My questions therefore boil down to this:
1: How do I stop this happening in the future, without having to manually chown?
2: Why did it work in one user, but not another (or more precisely, why did one get initialised one way, and one another)?

Cheers,
Richard.
 
The cgi bin should have the correct ownership permissions in the beginning but sometimes it gets changed, either by a user or script accidentally. The reason it worked for some but not for this one, was probably because they didn't change its ownership. By default the cgi bin is created with username:username ownsership.

I don't think the File manager allows you to change group permissions. Perhaps a feature request? Users might be able to do it using ftp, which might be how it got changed in the first place.....
 
Checked with the user, he's pretty advanced, although he didn't have a clue how to change the group in the first place. As I said though, it wasn't in cgi-bin, was a seperate directory that had been .htaccess'd to allow Perl CGIs to run. One thing I did notice was that the public_html directory was also user:apache owned, and changing THAT to user:user made Apache 403 everything (as it couldn't access it at all)...

Maybe an "enable CGI scripts in this directory" feature would be good for the file manager, which could check group ownership too for suexec...
 
Same Problem

Whenever a user uploads a cgi, pl script, I would have to chown user:group ( with group the same as the username ) the file before it would work. By default the system set the permissions to luke:users and I want it to be luke:luke by default. This is ok, because each time he only has to overwrite this file and it will still be working. BUT - If a new file is uploaded it won't work.

How can I solve this issue? I guess one will have to change the group for the specific FTP account?
 
Last edited:
have you tried Httpd.conf Customization ?

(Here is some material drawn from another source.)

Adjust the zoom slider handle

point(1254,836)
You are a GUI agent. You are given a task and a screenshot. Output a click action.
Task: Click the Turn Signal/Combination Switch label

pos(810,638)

php_admin_value safe_mode_exec_dir /some/dir


sample for safe_mode_off (best choise)
 
Still not working

Thank you for your reply.
I have tried that, but it is still not working.

I have found the following error under: /var/log/httpd/suexec_log
=============================================
[2006-09-13 08:34:58]: info: (target/actual) uid: (actinic/actinic) gid: (actinic/actinic) cmd: ss000001.pl
[2006-09-13 08:34:58]: error: target uid/gid (740/739) mismatch with directory (740/739) or program (740/100)
=============================================

I have tried setting this, but still unsuccessful.
uid=740actinic gid=740actinic groups=740actinic

Any ideas?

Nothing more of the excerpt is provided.